GDPR requires controllers to put agreements into place with their processors that contain rules governing the processing data for the controller. GDPR imposes the obligation on the controller, not the processor. Nonetheless, Acronis has prepared a GDPR compliant data processing addendum (DPA) for data controllers with whom Acronis has an existing contract. The DPA reflects Acronis’ commitment to assisting controllers with their privacy and data protection compliance. The Acronis DPA contains all the terms and commitments required by GDPR for contracts between controllers and processors and between processors and sub-processors. It also includes the Standard Contractual Clauses for international transfers of data out of the EU/EEA/Switzerland.
Please note that if you are a reseller, distributor or corporate end user who obtains Acronis cloud products through a service provider, or other reseller or distributor, you need a DPA with that service provider, or other reseller or distributor. Only controllers who purchase directly from Acronis can enter into a DPA with Acronis.
Do users of consumer products need a DPA?

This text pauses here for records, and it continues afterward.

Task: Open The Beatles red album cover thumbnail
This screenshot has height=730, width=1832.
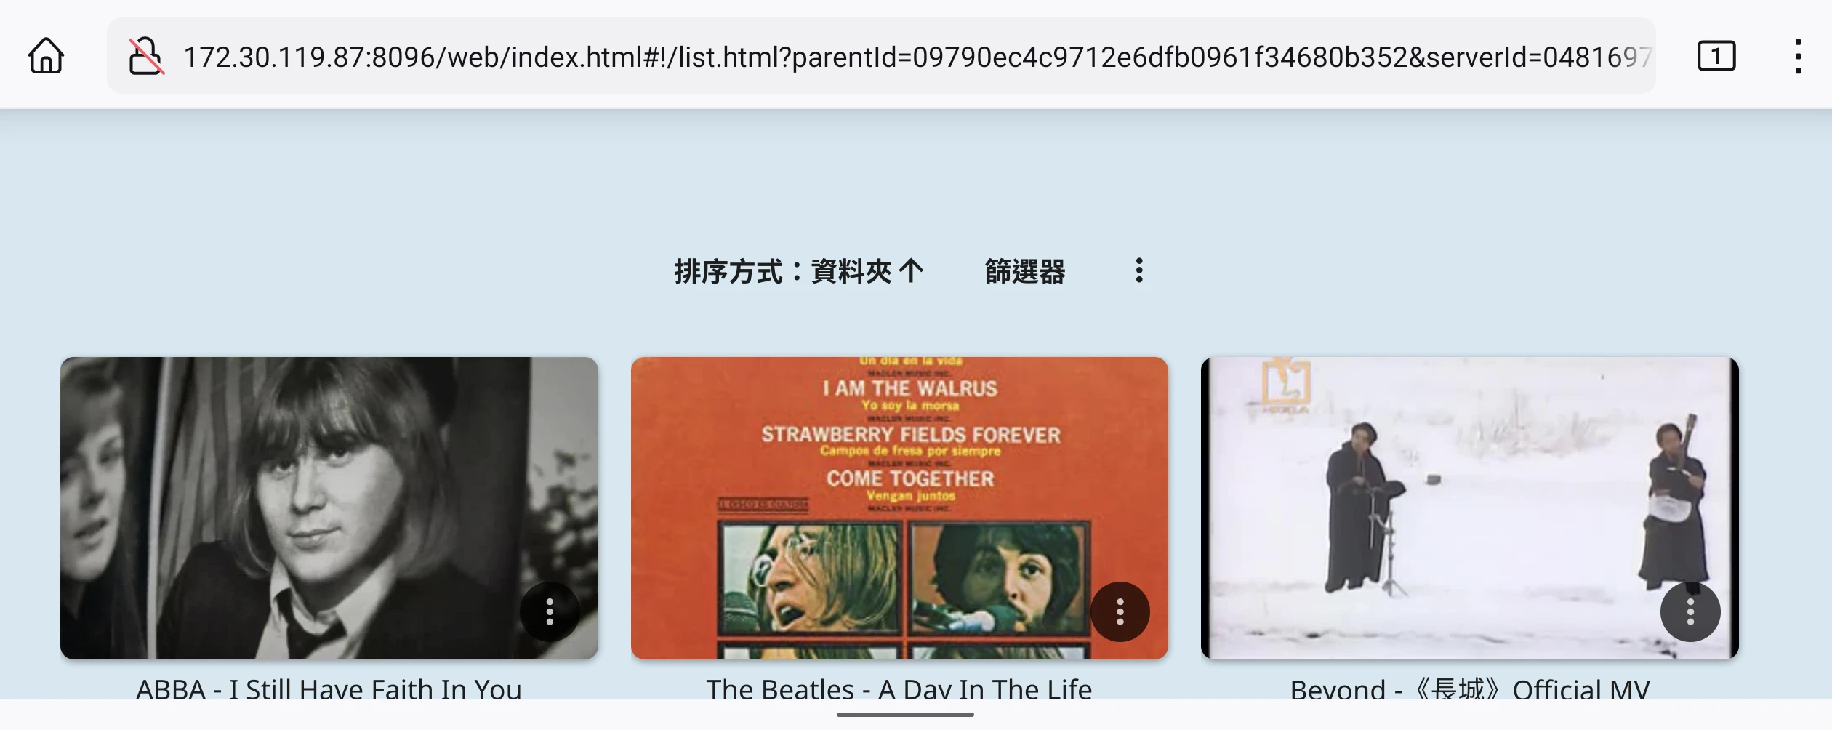Action: click(x=899, y=508)
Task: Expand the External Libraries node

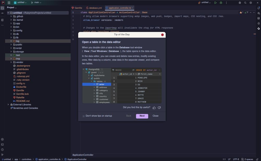Action: 8,105
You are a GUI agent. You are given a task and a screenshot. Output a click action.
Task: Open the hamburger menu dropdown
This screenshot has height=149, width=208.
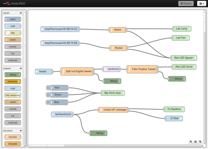point(202,3)
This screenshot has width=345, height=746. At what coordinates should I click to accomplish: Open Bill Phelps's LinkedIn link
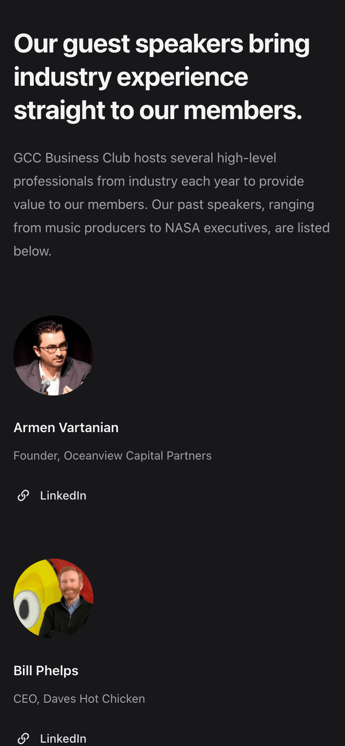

Individuals in the EU who use Acronis True Image and other Acronis consumer products do not need a DPA. Business uses of Acronis consumer products are not permitted by the end user license agreement.
When can I get the DPA?
Acronis will make the DPA available to all of its Service Providers simultaneously using the DocuSign – electronic signature system. Acronis Service Providers should expect to receive a DPA during April-May 2018.
If you are a service provider or a corporate Acronis customer and your company does not receive an e-mail with a request for signing DPA from Acronis by the middle of May 2018 please send a request to firstname.lastname@example.org or contact your Partner Account Manager/Technical Account Manager.
For more information about GDPR, visit our website at https://www.acronis.com/en-us/gdpr/
What kind of personal information does Acronis collect?
Is Acronis ISO 27001 certified?
Yes, Acronis is ISO 27001 certified
I save backups to Acronis Cloud. Where is my data stored?
You can find locations of Acronis Cloud Data Centers on Acronis website here
What security measures Acronis uses to keep data in the Cloud protected?
Please see Acronis Cloud Data Centers - a Primer on Security, Privacy and Compliance for more information.
Note: This article is for informational purposes only. It is not legal advice, and you should not treat it as legal advice. If you have questions about GDPR that our website doesn’t answer, you should consult with your legal counsel.